W dniu 6 lutego 2009 05:54 użytkownik Peter Domaradzki
<belissarius26(a)gmail.com> napisał:
Drogi Pawle,
nie znam się wprawdzie na Wysowiance, ale mogę powiedzieć coś nt.
hasłeł w rodzaju:
http://pl.wikipedia.org/wiki/Wikipedia:Lista_NPA#Wie.C5.9B_pruska.

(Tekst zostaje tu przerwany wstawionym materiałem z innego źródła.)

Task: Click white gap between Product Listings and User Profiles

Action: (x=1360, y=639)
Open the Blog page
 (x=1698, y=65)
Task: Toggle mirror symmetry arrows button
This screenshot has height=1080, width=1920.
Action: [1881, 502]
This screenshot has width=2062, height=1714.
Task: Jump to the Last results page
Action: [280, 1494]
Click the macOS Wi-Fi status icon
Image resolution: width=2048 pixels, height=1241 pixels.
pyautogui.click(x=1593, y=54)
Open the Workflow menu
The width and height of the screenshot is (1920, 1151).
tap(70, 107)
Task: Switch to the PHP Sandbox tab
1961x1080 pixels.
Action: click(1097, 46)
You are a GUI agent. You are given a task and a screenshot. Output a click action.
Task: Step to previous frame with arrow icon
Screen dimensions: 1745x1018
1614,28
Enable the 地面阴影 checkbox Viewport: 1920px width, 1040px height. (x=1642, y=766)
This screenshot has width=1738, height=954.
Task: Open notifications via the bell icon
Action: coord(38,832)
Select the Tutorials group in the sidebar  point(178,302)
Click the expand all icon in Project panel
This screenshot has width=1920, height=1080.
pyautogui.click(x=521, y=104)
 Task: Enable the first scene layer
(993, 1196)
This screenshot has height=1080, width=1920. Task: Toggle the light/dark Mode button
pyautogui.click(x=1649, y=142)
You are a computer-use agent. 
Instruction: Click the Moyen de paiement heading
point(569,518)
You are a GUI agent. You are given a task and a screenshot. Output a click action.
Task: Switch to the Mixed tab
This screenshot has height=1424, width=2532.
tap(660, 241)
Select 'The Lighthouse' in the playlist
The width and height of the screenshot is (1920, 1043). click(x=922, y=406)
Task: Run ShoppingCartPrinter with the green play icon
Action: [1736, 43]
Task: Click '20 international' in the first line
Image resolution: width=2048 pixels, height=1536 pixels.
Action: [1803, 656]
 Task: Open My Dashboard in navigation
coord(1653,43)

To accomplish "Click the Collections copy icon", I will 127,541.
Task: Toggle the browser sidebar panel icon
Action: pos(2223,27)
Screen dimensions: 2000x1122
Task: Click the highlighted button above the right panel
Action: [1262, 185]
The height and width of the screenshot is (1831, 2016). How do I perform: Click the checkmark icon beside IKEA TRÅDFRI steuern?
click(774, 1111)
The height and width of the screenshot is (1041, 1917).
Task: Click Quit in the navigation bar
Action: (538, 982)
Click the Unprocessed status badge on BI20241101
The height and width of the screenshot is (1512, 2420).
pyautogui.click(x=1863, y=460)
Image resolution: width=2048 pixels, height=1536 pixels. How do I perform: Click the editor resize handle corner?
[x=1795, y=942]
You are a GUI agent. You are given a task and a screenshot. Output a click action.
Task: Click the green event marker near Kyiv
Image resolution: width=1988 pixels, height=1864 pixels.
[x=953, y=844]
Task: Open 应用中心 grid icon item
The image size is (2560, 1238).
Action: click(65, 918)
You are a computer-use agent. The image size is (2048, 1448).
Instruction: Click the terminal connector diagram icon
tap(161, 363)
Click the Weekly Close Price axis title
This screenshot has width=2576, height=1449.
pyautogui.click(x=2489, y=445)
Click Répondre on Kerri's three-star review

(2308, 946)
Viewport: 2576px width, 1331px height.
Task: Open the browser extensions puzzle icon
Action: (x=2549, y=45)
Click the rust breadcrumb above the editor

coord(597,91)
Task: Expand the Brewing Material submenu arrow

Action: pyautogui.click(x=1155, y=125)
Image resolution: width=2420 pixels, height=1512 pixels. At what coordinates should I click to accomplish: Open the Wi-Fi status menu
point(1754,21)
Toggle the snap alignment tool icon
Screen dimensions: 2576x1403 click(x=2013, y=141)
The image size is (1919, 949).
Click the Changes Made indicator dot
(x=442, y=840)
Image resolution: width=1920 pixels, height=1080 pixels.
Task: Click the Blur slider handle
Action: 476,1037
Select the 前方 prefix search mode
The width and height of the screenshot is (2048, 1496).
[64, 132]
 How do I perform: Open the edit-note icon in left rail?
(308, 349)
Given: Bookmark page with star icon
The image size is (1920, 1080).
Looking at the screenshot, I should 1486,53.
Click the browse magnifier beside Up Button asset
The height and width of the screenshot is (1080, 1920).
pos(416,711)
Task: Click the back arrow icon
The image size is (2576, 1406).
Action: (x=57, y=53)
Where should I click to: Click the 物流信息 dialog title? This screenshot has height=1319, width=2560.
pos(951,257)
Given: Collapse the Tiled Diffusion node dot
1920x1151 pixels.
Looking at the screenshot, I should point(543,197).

Sprawa jest trudniejsza niż mogłoby się wydawać, bowiem w takich
hasłach autorzy zazwyczaj opierają się na opracowaniach nielicznych
miediewistów (najczęściej dotyczy to jednego, dwóch nazwisk), a więc
istnieje prawdopodobieństwo, że obaj autorzy - bez zwalania jeden z
drugiego - podparli się takim oryginalnym opracowaniem, a więc język z
samej racji rzeczy będzie podobny. Pytanie: gdzie leży granica między
plagiatem, NPA, a podobieństwem? Przy tekstach dot. historii (a im
dalej wstecz tym trudniej) trzeba brać poprawkę na tę właśnie
okoliczność: czy, jeśli jedynym znanym nam źródłem jest np. Tukidydes,
pisząc o Wojnie Peloponeskiej popełniamy wykroczenie, bo zwyczajnie
inaczej niż on napisać się nie da? Czy podając w bibliografii, że
korzystaliśmy z jego dzieła, spełniamy warunek poprawności? Czy -
pisząc nasze hasło - nie zostało nam przypadkiem w pamięci jakieś
zdanie z Krawczuka i bezwiednie "walnęliśmy je" nawet nie zdając sobie
sprawy z tego, że podpadamy "pod ustawę"? Powołanie takiego ciała,
jakie proponujesz, ma sens przy weryfikowaniu literatury pięknej,
nawet literatury faktu, ale my piszemy encyklopedię, a w tym wypadku
wszystko, co nie jest plagiatem, a jest odpowiednio uźródłowione, ma
rację bytu. Pozdrawiam
Hmm..
Po pierwsze to akurat Tukidydes jest w domenie publicznej bo umarł już
jakiś czas temu, więc akurat z niego można już przepisywać. Można
nawet jego dzieła wsadzić do Wikiźródeł, :-) Nie chodzi też o
pojedyncze zdania, czy pojedyncze sformułowania. Chodzi o przypadki,
kiedy hasło jest pisane z jednego źródła (albo jego jakaś obszerna
sekcja) i porównanie wskazuje, że niemal całe jest z tego źródła
przepisane z drobną zamianą szyku zdań, czy wymianie pojedynczych słów
na bliskoznaczne. Jedno czy dwa zdania ze źródła w dłuższym tekście to
nie problem. Problemem jest gdy się czyta źródło i tekst w Wikipedii i
bez trudu się wyczuwa, że są praktycznie biorąc niemal identyczne.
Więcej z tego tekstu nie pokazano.